# [WHAT IS EXPECTED]
Quote every entry word for word.

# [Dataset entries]

※ ※ ※

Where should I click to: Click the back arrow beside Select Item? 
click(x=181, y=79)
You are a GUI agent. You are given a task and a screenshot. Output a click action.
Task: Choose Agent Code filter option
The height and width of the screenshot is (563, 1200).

※ ※ ※

# [REPLY TO THE EXERCISE]
Where should I click to: Click the back arrow beside Select Item? 
click(x=181, y=79)
You are a GUI agent. You are given a task and a screenshot. Output a click action.
Task: Choose Agent Code filter option
The height and width of the screenshot is (563, 1200).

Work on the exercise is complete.